The medical records of 220 ears of 137 pediatric patients (85 male and 52 female) in which three kinds of ventilation tubes were inserted for treating otitis media with effusion (OME) were reviewed. The tubes selected were the Shepard grommet (75 ears), Goode-T (39 ears), and Paparella type II tube (106 ears). The criteria for tube placement were as follows: (1) continuous conductive hearing loss with over 25 dB air-bone gap, (2) resistance to conservative therapy for over 6 months, and (3) retracted and glue-colored tympanic membrane with type B tympanogram. The tubes that remained in place for over 18–24 months were removed intentionally in combination with a freshening of the perforation edge and tape-patch technique using Steri-Strip™ tape (3M) for preventing permanent eardrum perforation, because the incidence of persistent perforation became higher after long-term intubation. Shepard grommets tended to be extruded earlier, while Paparella type II tubes tended to stay longer. The OME recurrence rate decreased 12 months or more after tubal insertion. There was a tendency for the recurrence rate to decrease the longer the tube stayed in the eardrum. The number of recurrences decreased when the patient's age at the tube removal or extrusion was 7–8 years old.
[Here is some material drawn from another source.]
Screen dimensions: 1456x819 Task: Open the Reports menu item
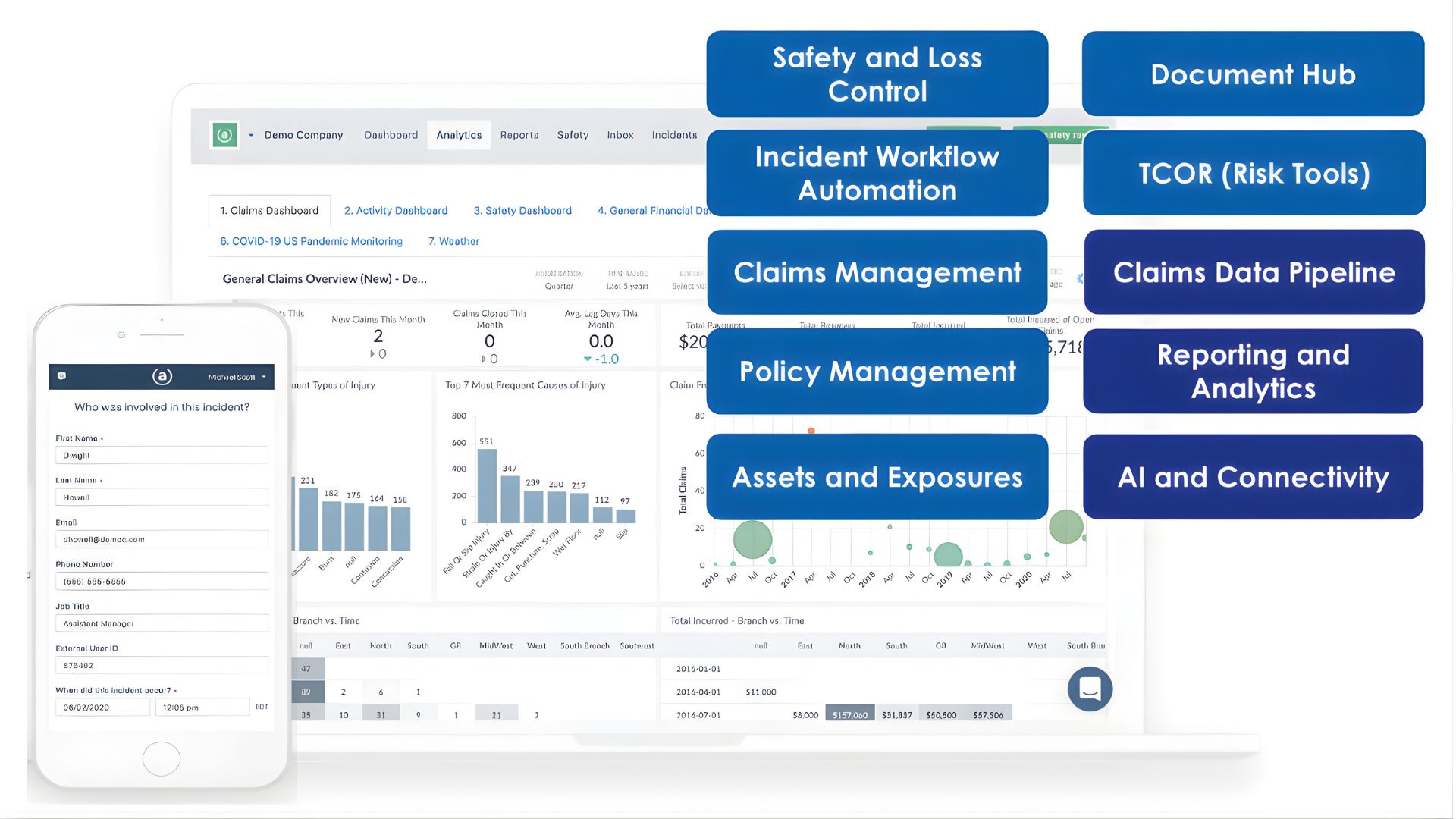[519, 135]
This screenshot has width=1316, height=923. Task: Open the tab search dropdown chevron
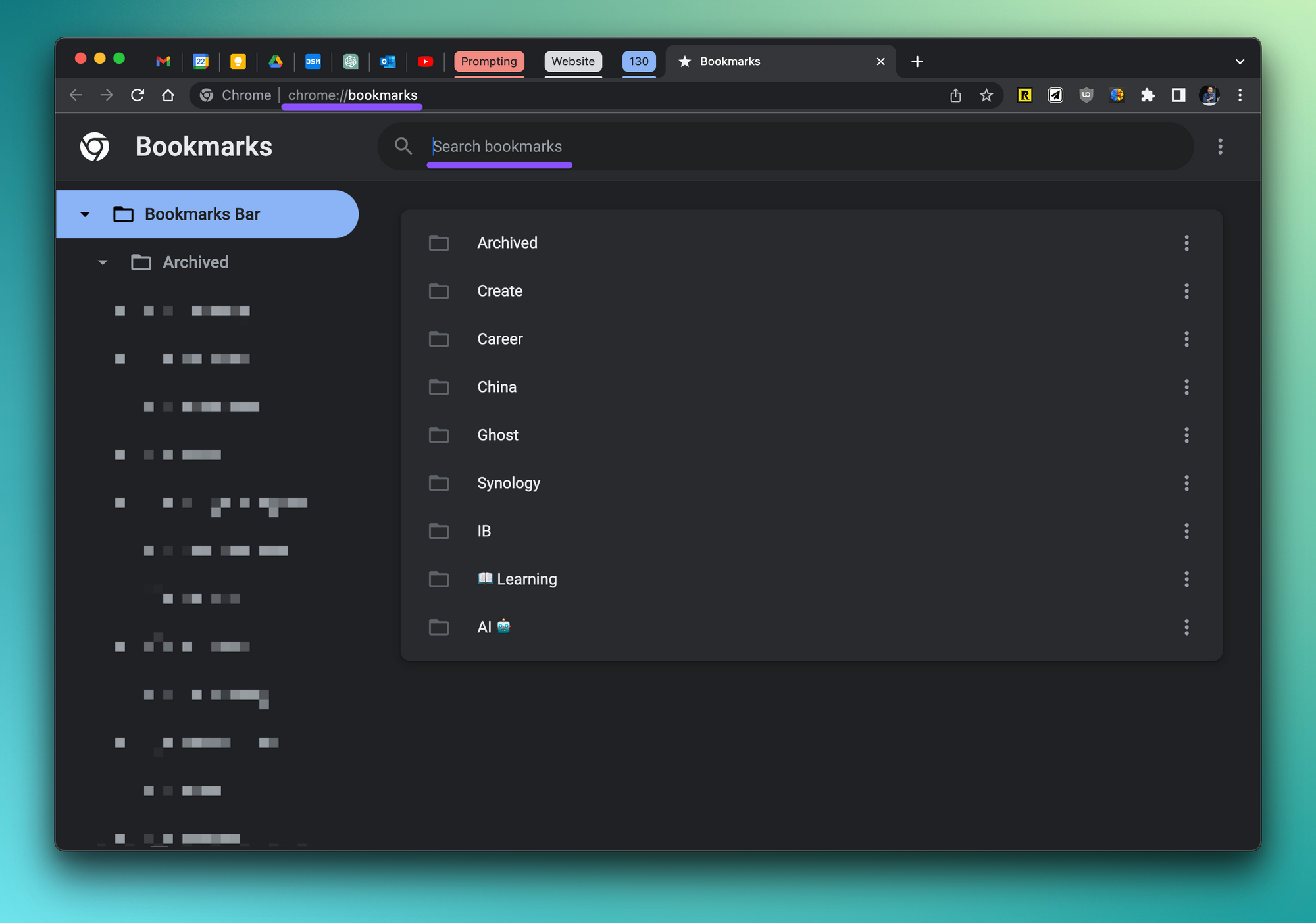pyautogui.click(x=1240, y=61)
Adenoidectomy did not influence the recurrence rate of OME. Although the Goode-T and Paparella tube II tubes showed high perforation rates, the perforation rate after extrusion or removal of the tube was decreased by the use of the tape patch technique in combination with a freshening of the perforation edge. From these findings, it was concluded that the appropriate intubation period for the treatment of OME in children is over 12 months with the use of a long-term tube, and that if the patient's age at the time of tube insertion was below 6 years, it might be better that the removal of the tube is postponed until the patient is 8 years of age.